Three different dreams are manifestations of three personalities. At the beginning of the film, insert the introduction and ask questions. One of the introductions is: We should not stop exploring, all our explorations will return to our seven points and learn about the place for the first time. Man begins with dreams and ends with dreams, and from the beginning of consciousness, he is associated with dreams, and dreams accompany people's birth, growth and death. Man's life and death are opposites and complement each other. In his later works, Freud based two theories of human instincts— the instinct to live and the instinct to die. The raw instinct is an instinct for self-preservation and continuation of the race, and the dead instinct is exactly the opposite, which pursues the return to the inorganic state of relaxation without tension, that is, the death state of organic matter, which is the internal dynamic of the phenomenon of life. The instinct to live and the instinct to die are really embodied and then awakened from the dream and sink into the dream, and the tension of the province and the relaxed state of death are reflected very naturally.
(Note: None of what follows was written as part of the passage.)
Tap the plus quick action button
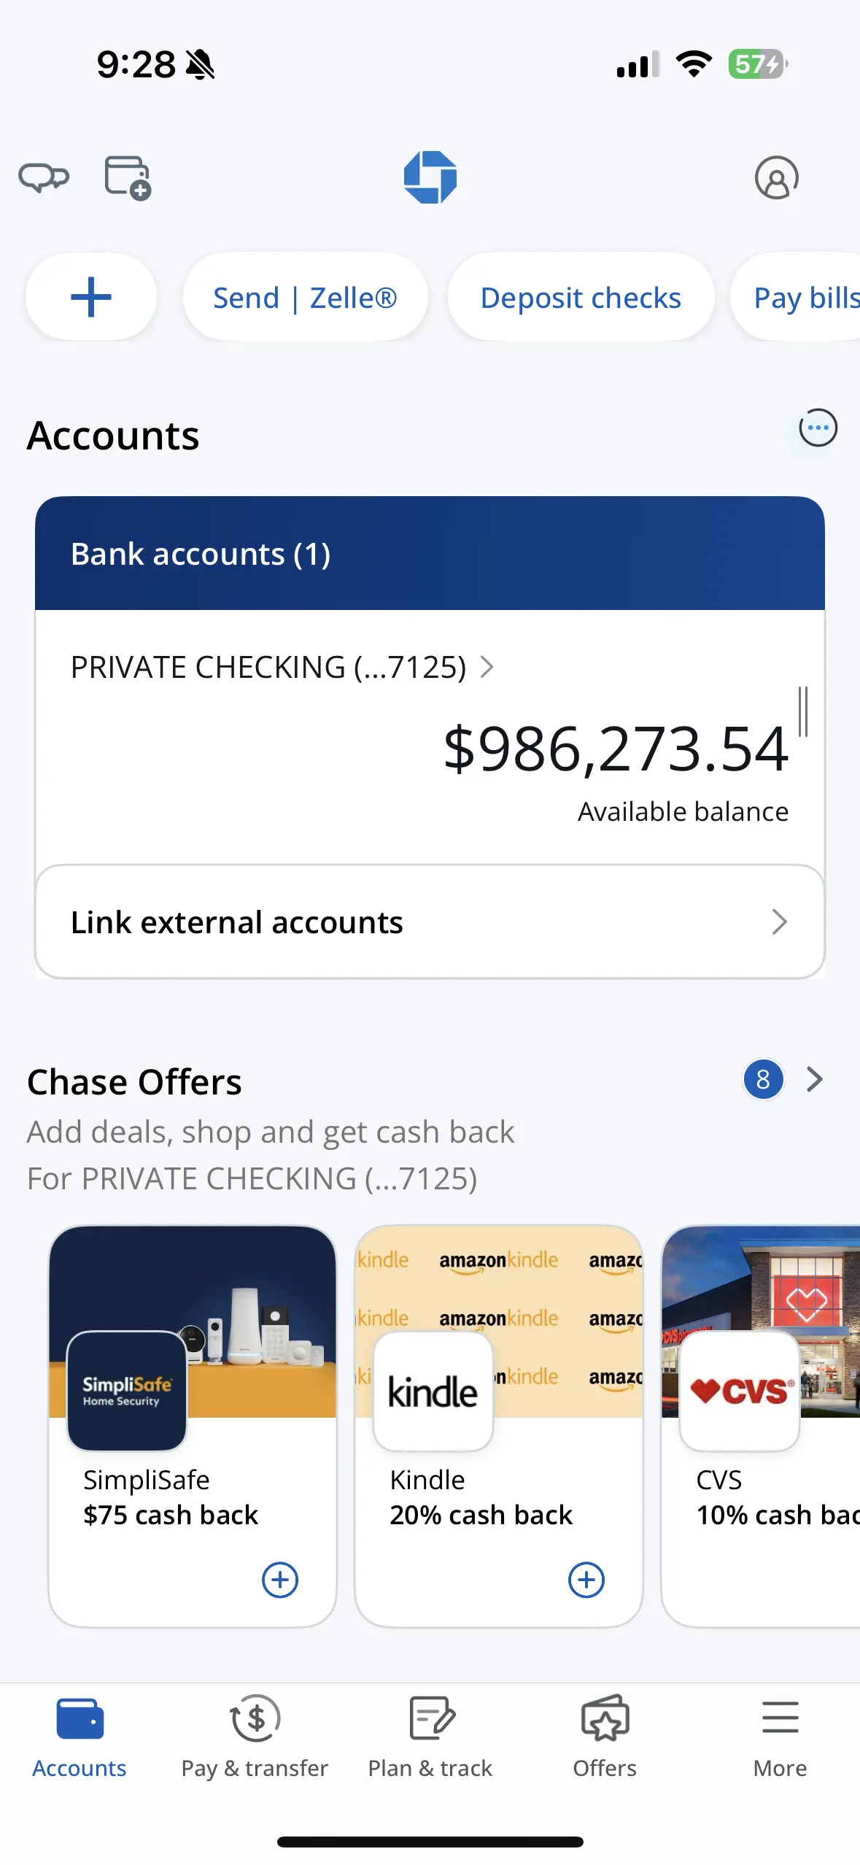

Introduction 2: The game begins immediately after the game. The end of the dream is also the beginning. In fact, I can't be sure whether I am in a dream or in reality, and what is the gap and boundary between me and the dream? Is the "dream me" reality, or is the "real me" reality? Is the superego and conscience the "moral code in the dream" influencing the "conscience of reality" or the opposite? This is very similar to the "Mandela effect". As the question asked at the beginning of the film: Humans, perhaps the most mysterious creatures on the planet, are a mystery that cannot be solved. Who we are, where we come from, where we go, how we know what we think we know...

There are countless questions to find answers to, and one answer will spawn another, and so on, but in the end it will be the same question and will always be different answers? As the deepest thinking activity and psychological activity of human beings, dreams are the secrets of the mystery, and the exploration of dreams and psychoanalysis are far away.